▸ **The exercise**: Copy the records from the line with "Click the Maui Raceway Park pin marker" up to and including the line with "The width and", keeping the requests, and shift each coordinate in the answers by adding 15 to every number. Leave the pictures out of your answer.

▸ **Dataset records**:
_ _ _ _

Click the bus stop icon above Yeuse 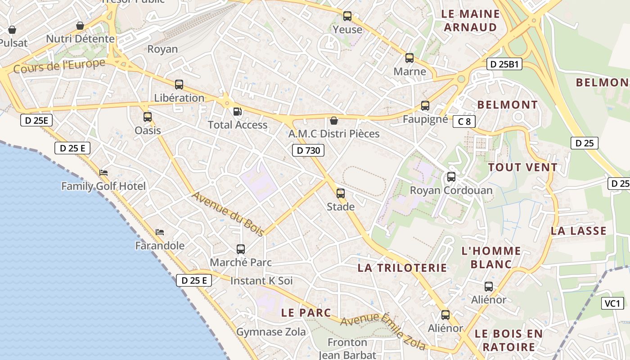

_ _ _ _

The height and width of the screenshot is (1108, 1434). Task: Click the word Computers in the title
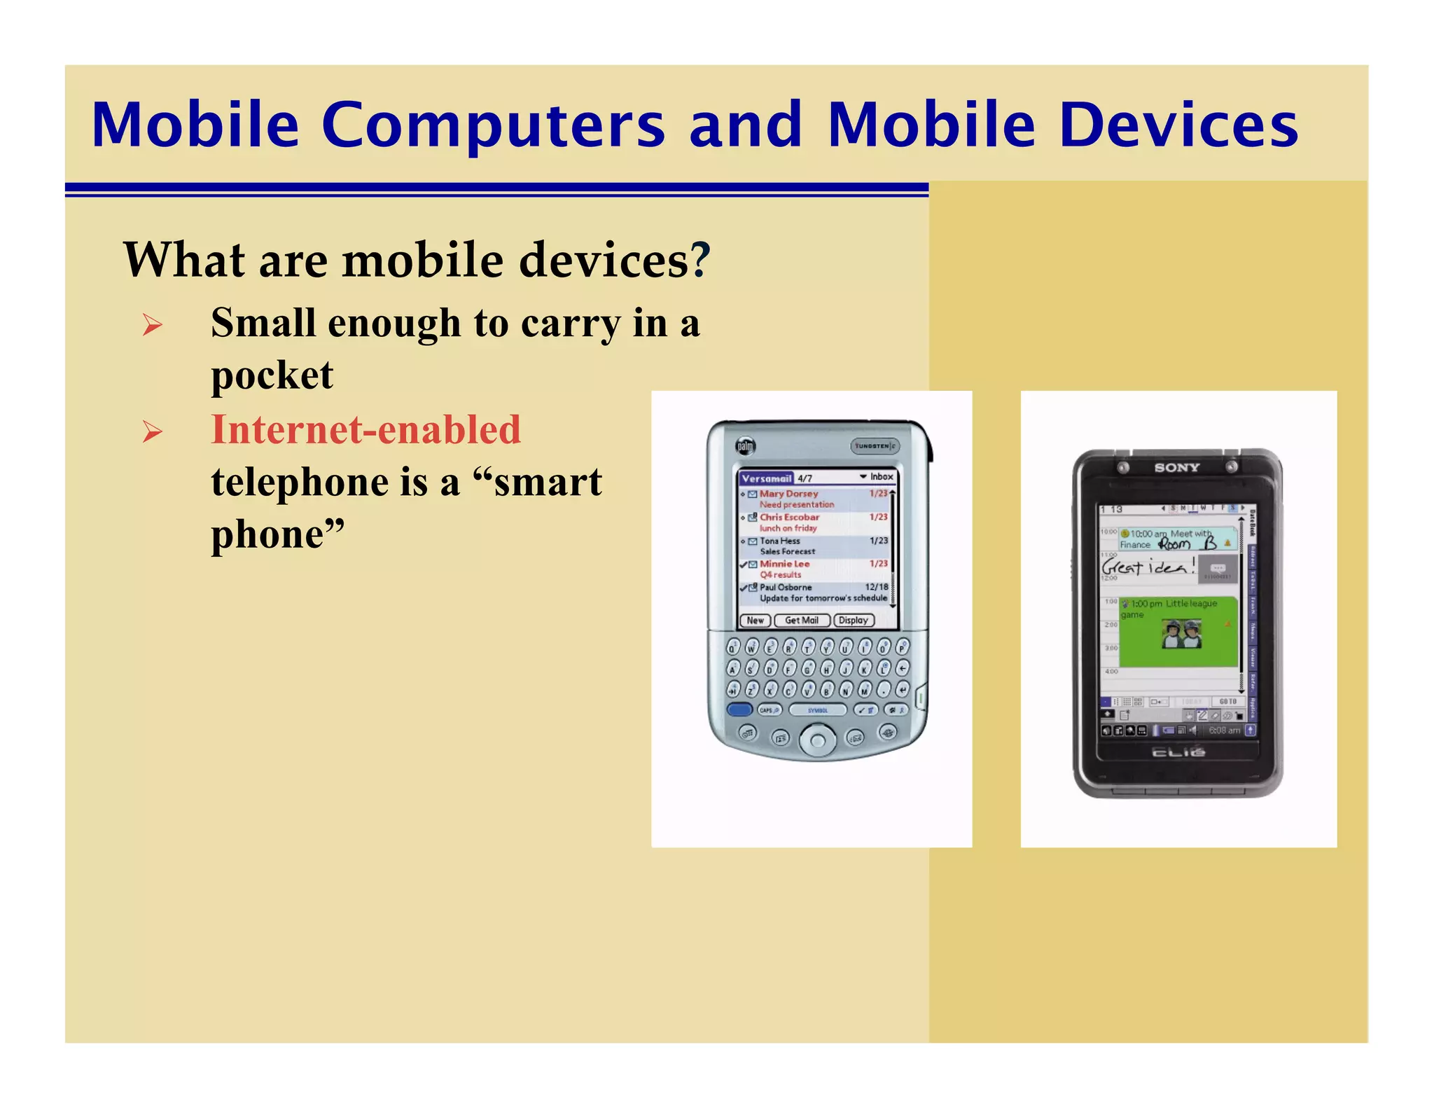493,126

_ _ _ _

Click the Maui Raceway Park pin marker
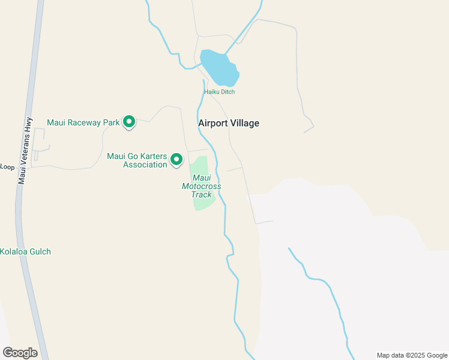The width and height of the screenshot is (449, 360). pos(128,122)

_ _ _ _

▸ **Task answer**:
Click the Maui Raceway Park pin marker
The width and height of the screenshot is (449, 360). pos(143,137)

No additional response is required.